### Provided entries

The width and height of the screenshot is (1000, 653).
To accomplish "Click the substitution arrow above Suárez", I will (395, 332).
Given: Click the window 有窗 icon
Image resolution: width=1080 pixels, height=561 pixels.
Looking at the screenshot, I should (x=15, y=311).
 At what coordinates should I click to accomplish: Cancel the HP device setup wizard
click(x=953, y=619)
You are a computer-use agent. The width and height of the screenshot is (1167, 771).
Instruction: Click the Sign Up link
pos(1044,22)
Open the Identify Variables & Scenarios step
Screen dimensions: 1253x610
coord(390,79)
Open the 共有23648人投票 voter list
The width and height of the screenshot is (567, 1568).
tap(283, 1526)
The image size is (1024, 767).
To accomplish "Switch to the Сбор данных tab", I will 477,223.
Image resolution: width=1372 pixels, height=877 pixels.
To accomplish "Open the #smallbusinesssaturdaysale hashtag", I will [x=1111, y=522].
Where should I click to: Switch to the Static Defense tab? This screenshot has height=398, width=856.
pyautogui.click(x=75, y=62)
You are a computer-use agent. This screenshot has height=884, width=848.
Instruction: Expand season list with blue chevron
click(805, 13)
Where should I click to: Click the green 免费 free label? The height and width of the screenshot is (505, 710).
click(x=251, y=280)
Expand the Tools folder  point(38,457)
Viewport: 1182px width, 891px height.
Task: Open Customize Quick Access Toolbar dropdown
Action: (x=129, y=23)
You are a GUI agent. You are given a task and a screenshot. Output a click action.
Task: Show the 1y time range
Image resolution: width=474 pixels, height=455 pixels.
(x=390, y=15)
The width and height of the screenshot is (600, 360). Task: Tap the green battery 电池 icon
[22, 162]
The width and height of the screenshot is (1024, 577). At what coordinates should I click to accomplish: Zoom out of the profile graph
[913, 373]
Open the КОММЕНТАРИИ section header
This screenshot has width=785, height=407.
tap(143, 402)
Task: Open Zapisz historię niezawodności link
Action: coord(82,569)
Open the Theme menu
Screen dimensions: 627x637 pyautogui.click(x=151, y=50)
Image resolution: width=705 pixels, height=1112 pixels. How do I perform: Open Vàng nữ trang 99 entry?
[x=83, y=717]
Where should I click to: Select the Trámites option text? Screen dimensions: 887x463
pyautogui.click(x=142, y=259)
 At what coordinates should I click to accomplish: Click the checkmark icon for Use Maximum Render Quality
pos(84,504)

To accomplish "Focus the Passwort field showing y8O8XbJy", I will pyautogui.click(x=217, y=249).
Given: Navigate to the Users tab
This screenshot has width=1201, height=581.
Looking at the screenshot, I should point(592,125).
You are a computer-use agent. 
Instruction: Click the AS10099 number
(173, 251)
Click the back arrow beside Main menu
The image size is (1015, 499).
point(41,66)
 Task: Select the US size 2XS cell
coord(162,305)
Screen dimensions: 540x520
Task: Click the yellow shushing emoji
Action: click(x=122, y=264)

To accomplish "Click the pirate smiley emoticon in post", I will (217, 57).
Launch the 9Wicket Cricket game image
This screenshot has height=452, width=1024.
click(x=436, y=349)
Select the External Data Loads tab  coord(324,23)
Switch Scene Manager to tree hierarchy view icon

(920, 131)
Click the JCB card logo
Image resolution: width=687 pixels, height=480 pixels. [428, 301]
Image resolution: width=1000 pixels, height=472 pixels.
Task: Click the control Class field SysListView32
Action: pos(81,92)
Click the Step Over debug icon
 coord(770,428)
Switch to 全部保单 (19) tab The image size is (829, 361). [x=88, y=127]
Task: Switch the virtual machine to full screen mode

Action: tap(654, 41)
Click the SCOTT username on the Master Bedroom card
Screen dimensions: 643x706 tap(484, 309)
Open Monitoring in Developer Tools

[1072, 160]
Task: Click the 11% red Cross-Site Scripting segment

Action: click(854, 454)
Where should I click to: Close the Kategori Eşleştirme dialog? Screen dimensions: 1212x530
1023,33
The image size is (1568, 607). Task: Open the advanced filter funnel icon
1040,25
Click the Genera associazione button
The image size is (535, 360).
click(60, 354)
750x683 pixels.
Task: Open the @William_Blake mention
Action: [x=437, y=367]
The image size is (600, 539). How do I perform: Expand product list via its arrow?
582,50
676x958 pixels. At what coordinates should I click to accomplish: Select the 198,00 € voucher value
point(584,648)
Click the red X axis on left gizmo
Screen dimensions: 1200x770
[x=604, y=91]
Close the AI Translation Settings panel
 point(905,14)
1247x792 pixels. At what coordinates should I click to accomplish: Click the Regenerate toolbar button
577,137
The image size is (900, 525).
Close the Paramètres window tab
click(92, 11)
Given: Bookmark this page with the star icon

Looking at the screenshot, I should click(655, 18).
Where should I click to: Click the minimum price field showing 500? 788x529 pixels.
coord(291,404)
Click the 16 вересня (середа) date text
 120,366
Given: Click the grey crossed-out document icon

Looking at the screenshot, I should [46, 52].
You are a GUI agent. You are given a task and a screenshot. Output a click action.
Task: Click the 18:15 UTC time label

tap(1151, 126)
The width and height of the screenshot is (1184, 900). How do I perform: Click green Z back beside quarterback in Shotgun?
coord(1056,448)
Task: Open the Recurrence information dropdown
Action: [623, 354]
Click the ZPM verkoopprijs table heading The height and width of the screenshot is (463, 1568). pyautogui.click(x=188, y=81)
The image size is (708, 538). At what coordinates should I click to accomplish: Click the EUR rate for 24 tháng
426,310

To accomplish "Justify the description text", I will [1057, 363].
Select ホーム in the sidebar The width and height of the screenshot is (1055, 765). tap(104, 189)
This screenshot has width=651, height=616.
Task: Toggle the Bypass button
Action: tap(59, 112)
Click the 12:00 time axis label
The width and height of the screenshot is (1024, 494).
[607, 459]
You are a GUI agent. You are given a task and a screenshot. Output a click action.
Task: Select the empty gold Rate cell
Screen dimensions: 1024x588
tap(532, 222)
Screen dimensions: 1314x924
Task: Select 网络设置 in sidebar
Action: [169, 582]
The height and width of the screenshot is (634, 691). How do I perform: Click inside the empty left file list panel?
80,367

### Your objective
Print the records once more, exactly as they were given.

### Response box
The width and height of the screenshot is (1000, 653).
To accomplish "Click the substitution arrow above Suárez", I will (395, 332).
Given: Click the window 有窗 icon
Image resolution: width=1080 pixels, height=561 pixels.
Looking at the screenshot, I should (x=15, y=311).
 At what coordinates should I click to accomplish: Cancel the HP device setup wizard
click(x=953, y=619)
You are a computer-use agent. The width and height of the screenshot is (1167, 771).
Instruction: Click the Sign Up link
pos(1044,22)
Open the Identify Variables & Scenarios step
Screen dimensions: 1253x610
coord(390,79)
Open the 共有23648人投票 voter list
The width and height of the screenshot is (567, 1568).
tap(283, 1526)
The image size is (1024, 767).
To accomplish "Switch to the Сбор данных tab", I will 477,223.
Image resolution: width=1372 pixels, height=877 pixels.
To accomplish "Open the #smallbusinesssaturdaysale hashtag", I will [x=1111, y=522].
Where should I click to: Switch to the Static Defense tab? This screenshot has height=398, width=856.
pyautogui.click(x=75, y=62)
You are a computer-use agent. This screenshot has height=884, width=848.
Instruction: Expand season list with blue chevron
click(805, 13)
Where should I click to: Click the green 免费 free label? The height and width of the screenshot is (505, 710).
click(x=251, y=280)
Expand the Tools folder  point(38,457)
Viewport: 1182px width, 891px height.
Task: Open Customize Quick Access Toolbar dropdown
Action: (x=129, y=23)
You are a GUI agent. You are given a task and a screenshot. Output a click action.
Task: Show the 1y time range
Image resolution: width=474 pixels, height=455 pixels.
(x=390, y=15)
The width and height of the screenshot is (600, 360). Task: Tap the green battery 电池 icon
[22, 162]
The width and height of the screenshot is (1024, 577). At what coordinates should I click to accomplish: Zoom out of the profile graph
[913, 373]
Open the КОММЕНТАРИИ section header
This screenshot has width=785, height=407.
tap(143, 402)
Task: Open Zapisz historię niezawodności link
Action: coord(82,569)
Open the Theme menu
Screen dimensions: 627x637 pyautogui.click(x=151, y=50)
Image resolution: width=705 pixels, height=1112 pixels. How do I perform: Open Vàng nữ trang 99 entry?
[x=83, y=717]
Where should I click to: Select the Trámites option text? Screen dimensions: 887x463
pyautogui.click(x=142, y=259)
 At what coordinates should I click to accomplish: Click the checkmark icon for Use Maximum Render Quality
pos(84,504)

To accomplish "Focus the Passwort field showing y8O8XbJy", I will pyautogui.click(x=217, y=249).
Given: Navigate to the Users tab
This screenshot has width=1201, height=581.
Looking at the screenshot, I should point(592,125).
You are a computer-use agent. 
Instruction: Click the AS10099 number
(173, 251)
Click the back arrow beside Main menu
The image size is (1015, 499).
point(41,66)
 Task: Select the US size 2XS cell
coord(162,305)
Screen dimensions: 540x520
Task: Click the yellow shushing emoji
Action: click(x=122, y=264)

To accomplish "Click the pirate smiley emoticon in post", I will (217, 57).
Launch the 9Wicket Cricket game image
This screenshot has height=452, width=1024.
click(x=436, y=349)
Select the External Data Loads tab  coord(324,23)
Switch Scene Manager to tree hierarchy view icon

(920, 131)
Click the JCB card logo
Image resolution: width=687 pixels, height=480 pixels. [428, 301]
Image resolution: width=1000 pixels, height=472 pixels.
Task: Click the control Class field SysListView32
Action: pos(81,92)
Click the Step Over debug icon
 coord(770,428)
Switch to 全部保单 (19) tab The image size is (829, 361). [x=88, y=127]
Task: Switch the virtual machine to full screen mode

Action: tap(654, 41)
Click the SCOTT username on the Master Bedroom card
Screen dimensions: 643x706 tap(484, 309)
Open Monitoring in Developer Tools

[1072, 160]
Task: Click the 11% red Cross-Site Scripting segment

Action: click(854, 454)
Where should I click to: Close the Kategori Eşleştirme dialog? Screen dimensions: 1212x530
1023,33
The image size is (1568, 607). Task: Open the advanced filter funnel icon
1040,25
Click the Genera associazione button
The image size is (535, 360).
click(60, 354)
750x683 pixels.
Task: Open the @William_Blake mention
Action: [x=437, y=367]
The image size is (600, 539). How do I perform: Expand product list via its arrow?
582,50
676x958 pixels. At what coordinates should I click to accomplish: Select the 198,00 € voucher value
point(584,648)
Click the red X axis on left gizmo
Screen dimensions: 1200x770
[x=604, y=91]
Close the AI Translation Settings panel
 point(905,14)
1247x792 pixels. At what coordinates should I click to accomplish: Click the Regenerate toolbar button
577,137
The image size is (900, 525).
Close the Paramètres window tab
click(92, 11)
Given: Bookmark this page with the star icon

Looking at the screenshot, I should click(655, 18).
Where should I click to: Click the minimum price field showing 500? 788x529 pixels.
coord(291,404)
Click the 16 вересня (середа) date text
 120,366
Given: Click the grey crossed-out document icon

Looking at the screenshot, I should [46, 52].
You are a GUI agent. You are given a task and a screenshot. Output a click action.
Task: Click the 18:15 UTC time label

tap(1151, 126)
The width and height of the screenshot is (1184, 900). How do I perform: Click green Z back beside quarterback in Shotgun?
coord(1056,448)
Task: Open the Recurrence information dropdown
Action: [623, 354]
Click the ZPM verkoopprijs table heading The height and width of the screenshot is (463, 1568). pyautogui.click(x=188, y=81)
The image size is (708, 538). At what coordinates should I click to accomplish: Click the EUR rate for 24 tháng
426,310

To accomplish "Justify the description text", I will [1057, 363].
Select ホーム in the sidebar The width and height of the screenshot is (1055, 765). tap(104, 189)
This screenshot has width=651, height=616.
Task: Toggle the Bypass button
Action: tap(59, 112)
Click the 12:00 time axis label
The width and height of the screenshot is (1024, 494).
[607, 459]
You are a GUI agent. You are given a task and a screenshot. Output a click action.
Task: Select the empty gold Rate cell
Screen dimensions: 1024x588
tap(532, 222)
Screen dimensions: 1314x924
Task: Select 网络设置 in sidebar
Action: [169, 582]
The height and width of the screenshot is (634, 691). How do I perform: Click inside the empty left file list panel?
80,367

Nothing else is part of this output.